Look through the listing below, and wherever a line has the string "computer", copy it.

---

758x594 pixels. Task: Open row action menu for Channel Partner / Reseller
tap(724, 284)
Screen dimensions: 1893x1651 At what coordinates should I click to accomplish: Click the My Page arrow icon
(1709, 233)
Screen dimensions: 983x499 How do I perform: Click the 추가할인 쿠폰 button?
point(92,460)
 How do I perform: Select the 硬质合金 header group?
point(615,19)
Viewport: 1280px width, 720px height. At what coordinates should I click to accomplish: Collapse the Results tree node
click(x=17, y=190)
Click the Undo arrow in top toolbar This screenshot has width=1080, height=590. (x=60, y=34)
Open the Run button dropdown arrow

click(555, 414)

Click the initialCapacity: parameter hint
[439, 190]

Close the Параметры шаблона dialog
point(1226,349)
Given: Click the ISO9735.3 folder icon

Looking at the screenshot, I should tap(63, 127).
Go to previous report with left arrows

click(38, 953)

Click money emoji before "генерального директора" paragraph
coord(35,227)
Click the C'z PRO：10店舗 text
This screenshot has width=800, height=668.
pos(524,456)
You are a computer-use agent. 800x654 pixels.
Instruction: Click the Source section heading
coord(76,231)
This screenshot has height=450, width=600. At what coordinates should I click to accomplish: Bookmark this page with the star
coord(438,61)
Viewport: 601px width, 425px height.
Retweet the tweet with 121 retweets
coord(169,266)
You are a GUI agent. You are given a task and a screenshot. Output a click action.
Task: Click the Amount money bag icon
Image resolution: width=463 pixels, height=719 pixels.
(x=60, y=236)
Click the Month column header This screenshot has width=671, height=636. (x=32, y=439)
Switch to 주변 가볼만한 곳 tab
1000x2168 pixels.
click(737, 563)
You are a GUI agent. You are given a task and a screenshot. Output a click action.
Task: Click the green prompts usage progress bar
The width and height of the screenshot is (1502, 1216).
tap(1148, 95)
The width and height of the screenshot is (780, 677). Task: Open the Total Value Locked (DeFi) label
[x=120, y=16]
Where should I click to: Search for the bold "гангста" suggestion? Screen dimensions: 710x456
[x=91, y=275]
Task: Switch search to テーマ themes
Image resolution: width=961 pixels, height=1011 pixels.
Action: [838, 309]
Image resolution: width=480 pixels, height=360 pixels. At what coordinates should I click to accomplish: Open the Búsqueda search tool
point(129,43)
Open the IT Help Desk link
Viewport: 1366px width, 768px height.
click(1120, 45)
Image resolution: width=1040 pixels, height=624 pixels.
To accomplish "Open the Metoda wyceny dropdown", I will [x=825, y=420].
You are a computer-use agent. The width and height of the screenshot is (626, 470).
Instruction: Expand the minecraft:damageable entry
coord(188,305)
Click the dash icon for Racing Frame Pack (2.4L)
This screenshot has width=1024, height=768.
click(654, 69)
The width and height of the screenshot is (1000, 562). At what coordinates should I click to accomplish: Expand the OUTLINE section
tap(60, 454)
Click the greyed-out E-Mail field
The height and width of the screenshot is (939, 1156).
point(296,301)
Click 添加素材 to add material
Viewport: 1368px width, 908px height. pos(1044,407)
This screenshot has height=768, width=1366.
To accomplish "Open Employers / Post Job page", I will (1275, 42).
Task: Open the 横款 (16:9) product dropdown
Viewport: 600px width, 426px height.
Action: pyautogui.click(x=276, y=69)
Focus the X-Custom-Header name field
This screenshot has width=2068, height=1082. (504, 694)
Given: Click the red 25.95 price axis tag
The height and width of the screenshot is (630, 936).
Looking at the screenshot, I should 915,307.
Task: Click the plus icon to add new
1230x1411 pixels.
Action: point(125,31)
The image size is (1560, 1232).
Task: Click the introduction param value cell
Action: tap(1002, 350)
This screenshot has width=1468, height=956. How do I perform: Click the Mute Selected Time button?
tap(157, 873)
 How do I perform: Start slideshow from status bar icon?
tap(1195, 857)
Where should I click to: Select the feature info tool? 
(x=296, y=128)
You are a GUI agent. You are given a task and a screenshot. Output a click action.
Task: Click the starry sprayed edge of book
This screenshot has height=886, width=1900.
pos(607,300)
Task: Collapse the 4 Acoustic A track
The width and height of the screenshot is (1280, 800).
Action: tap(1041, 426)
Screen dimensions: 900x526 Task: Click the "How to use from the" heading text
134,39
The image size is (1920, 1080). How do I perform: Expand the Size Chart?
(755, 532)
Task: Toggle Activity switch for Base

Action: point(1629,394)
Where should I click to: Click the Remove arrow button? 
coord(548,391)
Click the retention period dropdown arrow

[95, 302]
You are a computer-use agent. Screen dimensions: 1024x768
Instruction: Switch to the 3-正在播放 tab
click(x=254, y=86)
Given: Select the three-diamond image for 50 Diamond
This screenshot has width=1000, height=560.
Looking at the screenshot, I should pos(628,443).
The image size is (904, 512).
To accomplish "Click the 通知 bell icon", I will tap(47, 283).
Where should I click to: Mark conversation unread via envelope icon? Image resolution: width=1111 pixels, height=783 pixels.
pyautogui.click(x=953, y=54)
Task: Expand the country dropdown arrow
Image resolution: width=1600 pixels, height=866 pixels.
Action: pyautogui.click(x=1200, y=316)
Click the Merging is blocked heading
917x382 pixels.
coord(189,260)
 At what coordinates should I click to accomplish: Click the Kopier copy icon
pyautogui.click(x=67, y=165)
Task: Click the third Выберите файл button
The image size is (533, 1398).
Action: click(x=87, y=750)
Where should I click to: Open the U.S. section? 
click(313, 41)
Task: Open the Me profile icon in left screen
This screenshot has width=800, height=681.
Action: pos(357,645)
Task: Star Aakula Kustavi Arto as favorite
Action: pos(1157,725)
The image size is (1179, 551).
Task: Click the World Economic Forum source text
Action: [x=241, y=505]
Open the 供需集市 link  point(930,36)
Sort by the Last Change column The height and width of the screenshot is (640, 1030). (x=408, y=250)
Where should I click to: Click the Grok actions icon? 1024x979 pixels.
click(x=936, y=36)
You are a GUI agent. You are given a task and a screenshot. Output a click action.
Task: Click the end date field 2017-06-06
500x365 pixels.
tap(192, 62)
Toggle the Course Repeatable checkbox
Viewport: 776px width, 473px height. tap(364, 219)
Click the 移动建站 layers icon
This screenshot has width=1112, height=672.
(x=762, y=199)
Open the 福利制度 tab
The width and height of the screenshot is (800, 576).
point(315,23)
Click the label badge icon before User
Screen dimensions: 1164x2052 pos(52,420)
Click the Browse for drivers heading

---

Reply to the task:
You are a computer-use agent. 800x654 pixels.
You are a computer-use agent. The width and height of the screenshot is (626, 470).
You are a computer-use agent. Screen dimensions: 1024x768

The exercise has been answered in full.